The West Michigan city, known for its annual tulip festival and celebrations of Dutch cultural heritage, gets about 70 inches of snow a year because of its location along Lake Michigan. 

The city also has the largest publicly-owned snowmelt system in North America.

Holland operates a public gas-fired electric power plant, which provides electricity to city residents and beyond; and that's the key to a public utility that gets national attention from time to time. 

Waste heat from the Holland Board of Public Works power plant produces 95-degree water that circulates through 190 miles of tubing under sidewalks and even some streets in the center of the city. The underground heating helps maintain pedestrian access to parks, the county courthouse, sidewalks at the library and ramps to a parking deck. 

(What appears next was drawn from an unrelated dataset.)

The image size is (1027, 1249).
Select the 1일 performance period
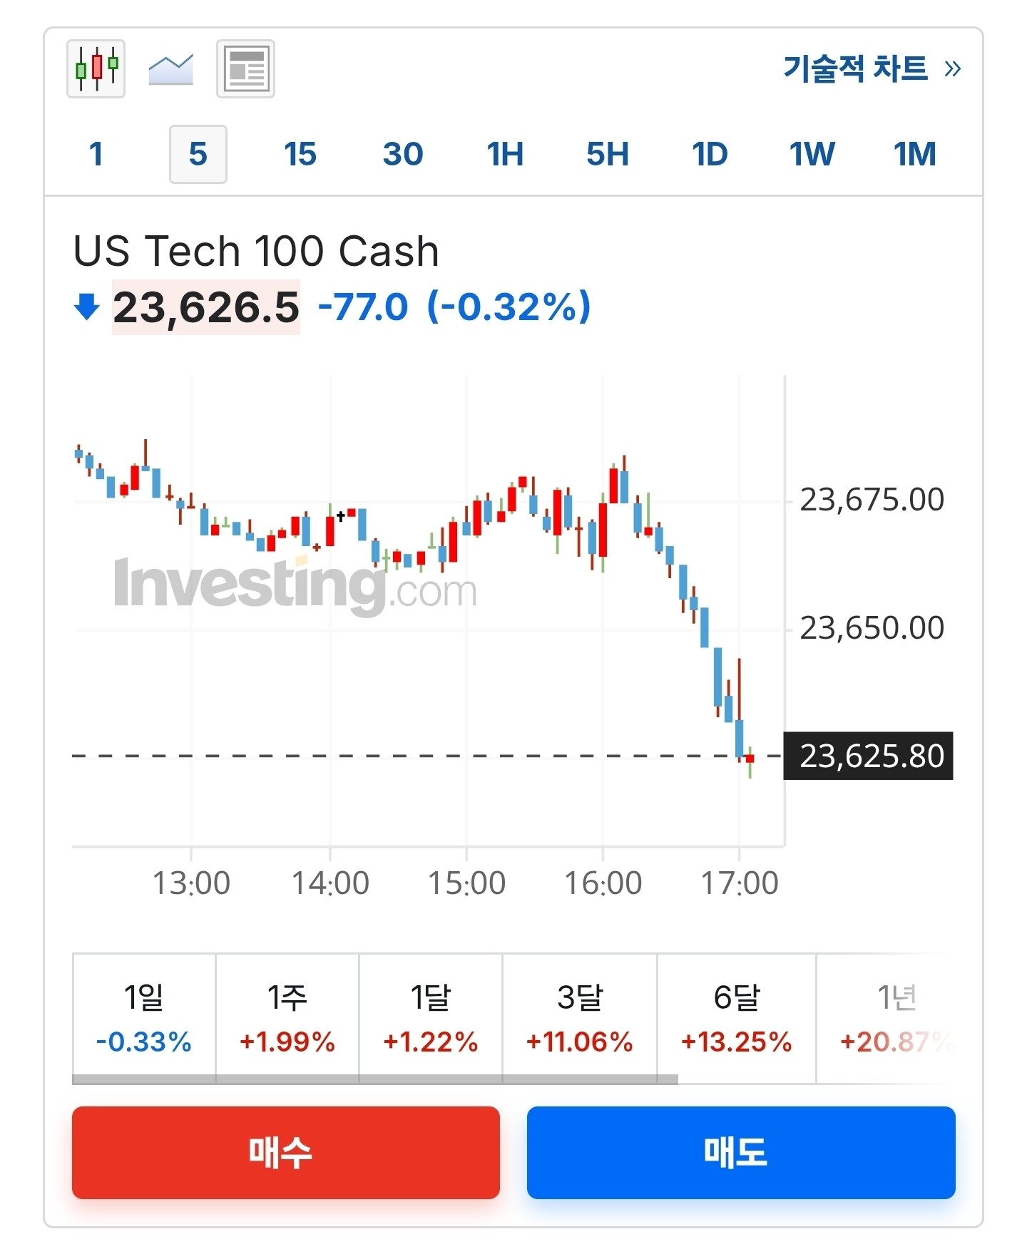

"No salting, no plowing, no slipping or sliding," city officials said.

Holland snow melt system
The downtown area of Holland, Michigan, uses an underground system of hot water pipes to melt snow from sidewalks and some streets. City of Holland, Michigan

The snow melt network as it is currently designed can melt about one inch of snow per hour at 20 degrees Fahrenheit with winds of 10 mph, city officials said. 

The snowmelt system launched in 1988, at first thawing out just a couple of blocks. The network has been expanded many times since. In its earlier years, the system used water from Lake Macatawa. Starting in 2016, the closed system was switched to potable water to prevent sediment from wearing on system valves. 

In addition to the public snowmelt network, about 190,000 square feet of privately owned snowmelt systems also have been installed around Holland.